Cystocentesis is performed on a male dog restrained in dorsal recumbency. Note the retraction of the prepuce to permit comfortable introduction of the sampling needle. Photo courtesy of Kirk Ryan, DVM

Laboratory Analysis

A complete urinalysis is comprised of several components.

Record urine color and subjectively assess turbidity as clear, hazy, or cloudy.

Measure urine specific gravity (ie, urine concentrating ability) using a handheld refractometer, which relates the refractive index of liquids to their concentration of dissolved solids. Place a drop of urine on the refractometer lens, holding it toward light to permit reading of the refractive index on a standardized scale where distilled water has a specific gravity of 1.000.Dilute urine has a urine specific gravity of ≤ 1.007. Concentrated urine has a specific gravity of ≥ 1.013. (Very concentrated urine has a specific gravity of ≥ 1.030 in the dog and ≥ 1.035 in the cat). Urine with a specific gravity of 1.008 to 1.012 is considered isosthenuric (ie, having the same concentration as normal plasma).3

Measure urine pH and relative amounts of urine protein, glucose, ketones, bilirubin, urobilinogen, blood, leukocyte, and nitrite concentrations using laboratory reagent strips that react biochemically with urine to produce a color change. Expose the test strips to urine following manufacturer guidelines and use a color-coded legend to interpret results.

Examine the urine sediment microscopically in conjunction with urine dipstick biochemical assays. Any urinalysis performed without such examination is considered incomplete. Examine urine sediment for the presence of red and white blood cells, renal tubular casts, bacteria, and crystals. These  urine sediment components are quantified by a specific number per high power field (eg, 10-20/hpf), or more qualitatively as rare, occasional, many, or too numerous to count (TNTC).

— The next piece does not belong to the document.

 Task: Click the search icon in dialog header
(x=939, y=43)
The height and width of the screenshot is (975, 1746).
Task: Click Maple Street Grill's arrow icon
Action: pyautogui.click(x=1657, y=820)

To obtain urine sediment for examination, place a sample tube containing urine (ideally, 5 mL) in a balanced centrifuge and spin at 400 G for 5 minutes. Many veterinary practice centrifuges have a preset speed- and time-control setting for urinalysis. During centrifugation, solid materials suspended in the urine will gravitate into a pellet at the bottom of the tube. Allow the centrifuge to stop spinning naturally; engaging the centrifuge brake may result in the pellet’s resuspension. The pellet contains the urine sediment, which is collected via pipette or by decanting the supernatant fluid.

Resuspend the pellet in the small amount of fluid remaining in the tube. Place a drop of sediment on a clean glass microscope slide and cover with a coverslip. After scanning the slide at low magnification (10x), examine at least 10 fields of view at 40x magnification to assure representative reporting. Lower the condenser on the microscope to increase the sediment contrast. Commercial stains (ie, Sedi-Stain) can aid visualization, but unstained evaluation in proper lighting is usually adequate.


Collecting urine and performing a urinalysis is a fundamental skill for veterinary technicians. This crucial diagnostic test is often overlooked because of the perceived inconvenience of sampling, but urinalysis is a key health and hydration indicator that can provide important clues to many disease diagnoses.